2. There are a lot of real examples of using Vega-Lite, and those examples are extremely helpful for understanding the concepts and the grammar.
## limitations
1. The trade-off between Vega and Vega-Lite is not stated clearly enough. Since Vega-Lite is a high-level grammar based on Vega and is more concise, it is natural that Vega-Lite will sacrifice some expressiveness compared to Vega. However, the only part related to that is section 7 where the author mentions that some 'highlly specialized techniques... cannot be expressed by default', which is not informative enough. What exactly are the cases that Vega can express but Vega-Lite cannot? And why are those cases not essential? A throughout comparison between those two grammars is needed to help readers fully understand those questions and the true merit of Vega-Lite.

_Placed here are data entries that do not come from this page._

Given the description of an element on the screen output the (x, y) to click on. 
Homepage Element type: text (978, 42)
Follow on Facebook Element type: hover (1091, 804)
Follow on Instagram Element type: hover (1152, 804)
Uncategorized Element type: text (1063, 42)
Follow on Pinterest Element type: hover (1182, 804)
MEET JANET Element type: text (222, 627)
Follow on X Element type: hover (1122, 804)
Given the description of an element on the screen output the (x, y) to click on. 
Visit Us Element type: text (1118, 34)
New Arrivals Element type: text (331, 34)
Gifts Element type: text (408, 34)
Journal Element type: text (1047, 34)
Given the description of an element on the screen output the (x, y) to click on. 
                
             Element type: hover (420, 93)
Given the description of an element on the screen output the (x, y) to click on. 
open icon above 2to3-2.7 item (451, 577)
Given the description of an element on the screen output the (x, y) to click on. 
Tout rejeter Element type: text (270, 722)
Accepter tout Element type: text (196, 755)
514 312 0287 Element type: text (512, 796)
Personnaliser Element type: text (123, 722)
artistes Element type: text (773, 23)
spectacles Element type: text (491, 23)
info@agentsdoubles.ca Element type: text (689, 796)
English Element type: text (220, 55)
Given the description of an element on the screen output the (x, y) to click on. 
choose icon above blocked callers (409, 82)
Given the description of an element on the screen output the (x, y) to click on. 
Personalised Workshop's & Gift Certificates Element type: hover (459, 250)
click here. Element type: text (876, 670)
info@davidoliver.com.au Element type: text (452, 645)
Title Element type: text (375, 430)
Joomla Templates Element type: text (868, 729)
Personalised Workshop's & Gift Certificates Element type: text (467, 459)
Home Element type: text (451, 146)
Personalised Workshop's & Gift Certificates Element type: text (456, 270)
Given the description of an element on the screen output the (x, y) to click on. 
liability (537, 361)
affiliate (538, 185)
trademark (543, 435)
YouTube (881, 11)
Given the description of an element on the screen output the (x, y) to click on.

2. (In writing) In technical part(section 3 and section 4), the specifications of concepts are scattered and that impedes understanding. For instance, when the author introduces selection in section 4.1, she provides the defination of selection and then explains the components. However, it is hard to understand what a 'backing point' or a 'datum' are in the explanation because those concepts don't seem to be defined before. It's only by reading the practicle examples afterwards do I start to understand what a selection is. And I think adding a summary of notations can help with that.
## extensions
1. Inspired by the paper, it would be interesting to see more about the trade-offs between expressiveness and conciseness in visualization grammars. While Vega-Lite is less verbose than Vega, it still requests a fair amount of specifications to create interactive visualizations. Is it possible to make Vega-Lite more concise without losing too much expressiveness? That should be an amazing direction to explore.
2. Vega-Lite is more concise than Vega with regard to the lines of code while performing the same job. However, how should we measure how easy those grammars are for users? Pherhaps a user study is needed.